*Description of the task*.
Exact wording is required: give all the records again, minus the pictures.

----- Provided entries -----

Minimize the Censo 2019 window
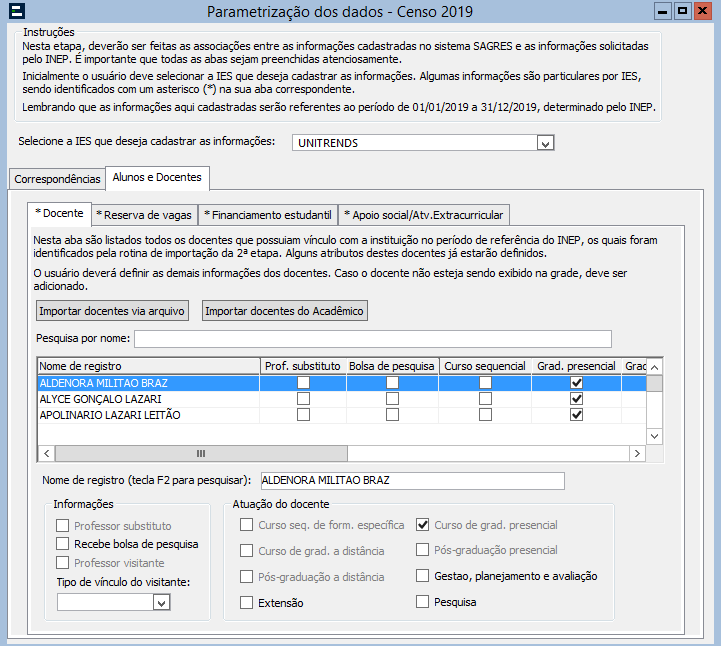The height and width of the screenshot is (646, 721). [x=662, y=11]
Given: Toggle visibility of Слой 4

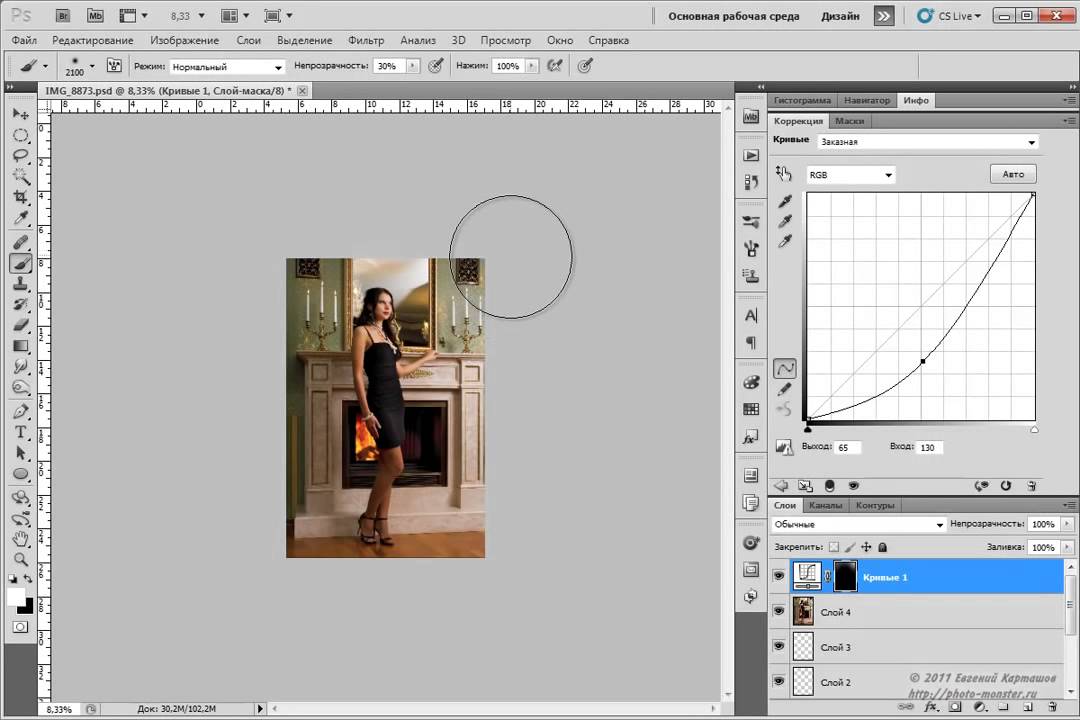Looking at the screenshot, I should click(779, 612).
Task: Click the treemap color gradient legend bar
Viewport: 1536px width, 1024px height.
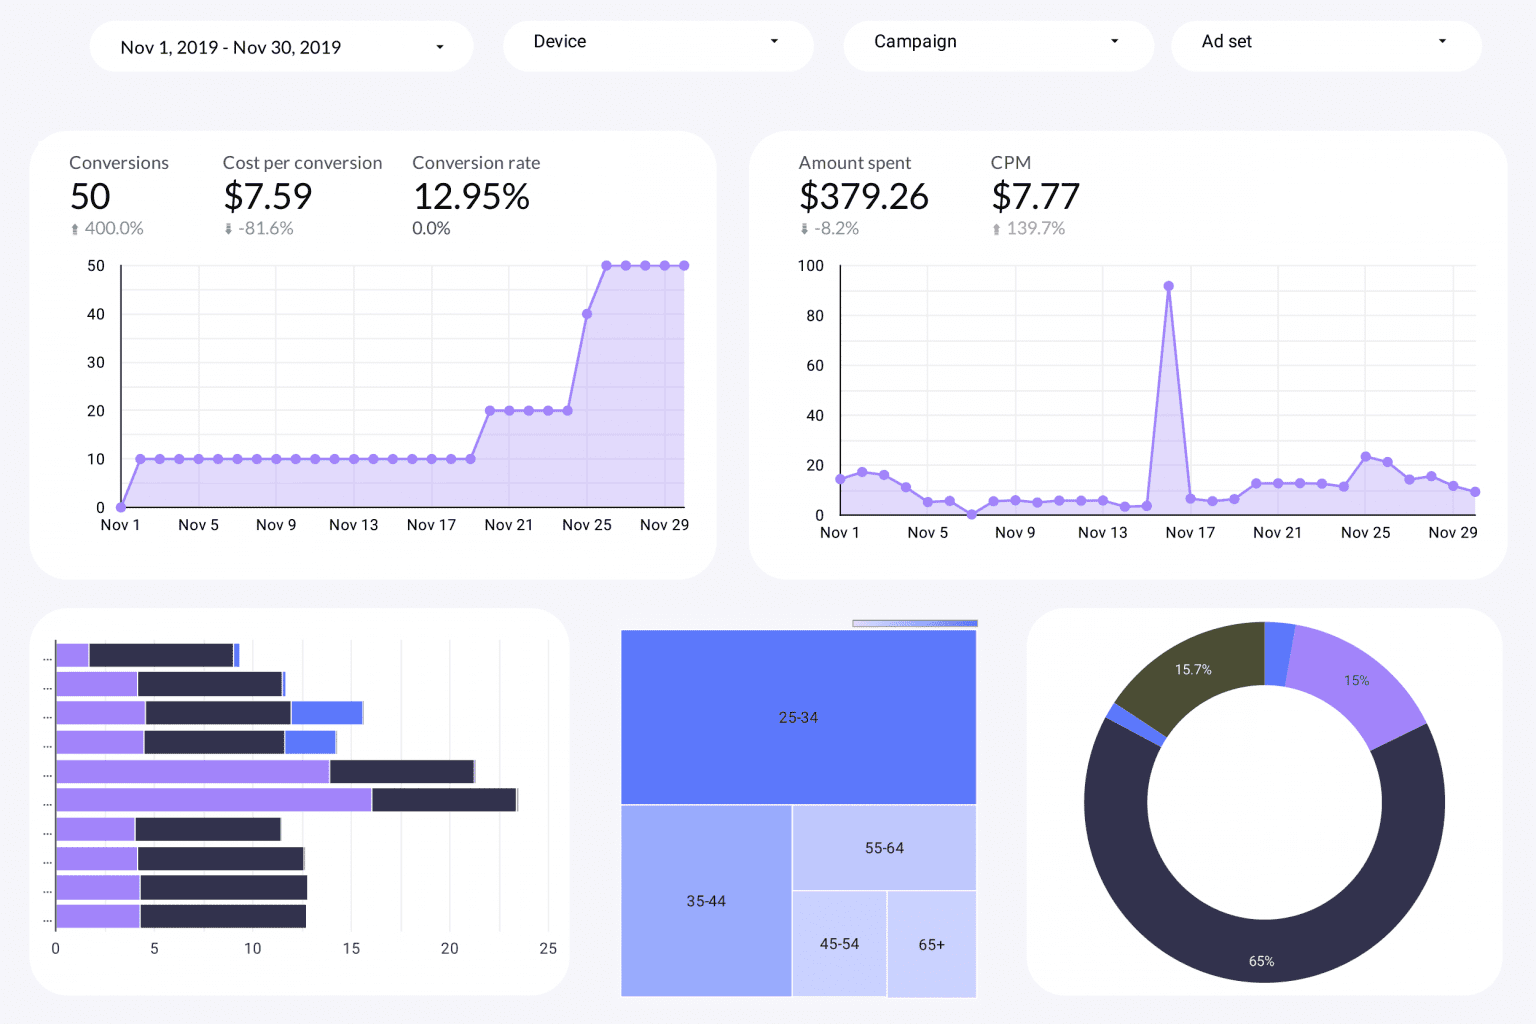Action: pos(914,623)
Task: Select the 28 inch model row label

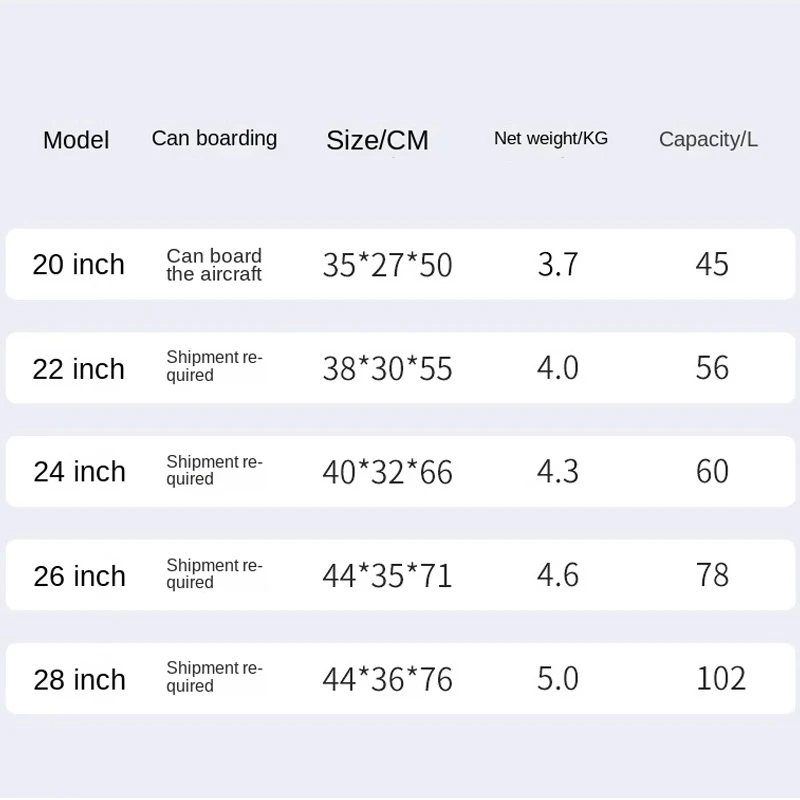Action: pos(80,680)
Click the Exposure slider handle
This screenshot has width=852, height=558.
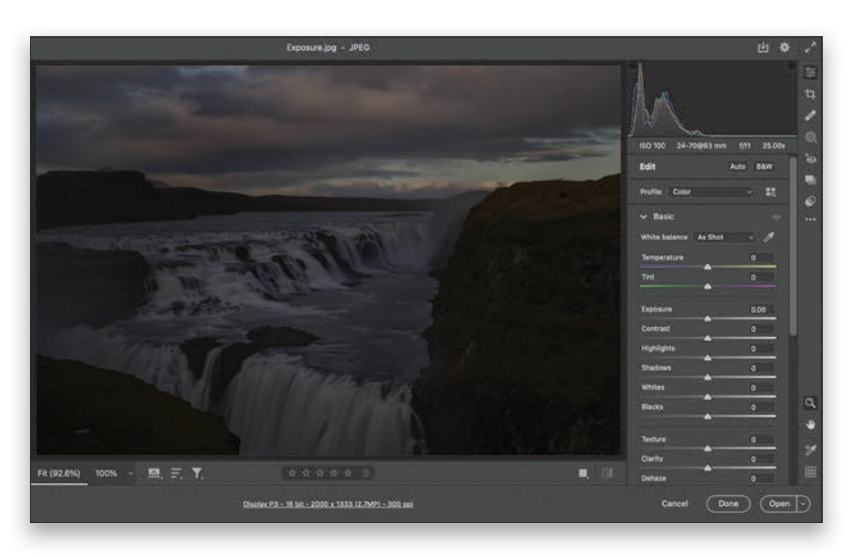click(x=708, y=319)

-----

*Reply to the exercise*.
Minimize the Censo 2019 window
The height and width of the screenshot is (646, 721). [x=662, y=11]
Given: Toggle visibility of Слой 4

Looking at the screenshot, I should click(779, 612).
Task: Click the treemap color gradient legend bar
Viewport: 1536px width, 1024px height.
Action: pos(914,623)
Task: Select the 28 inch model row label

Action: pos(80,680)
Click the Exposure slider handle
This screenshot has width=852, height=558.
click(x=708, y=319)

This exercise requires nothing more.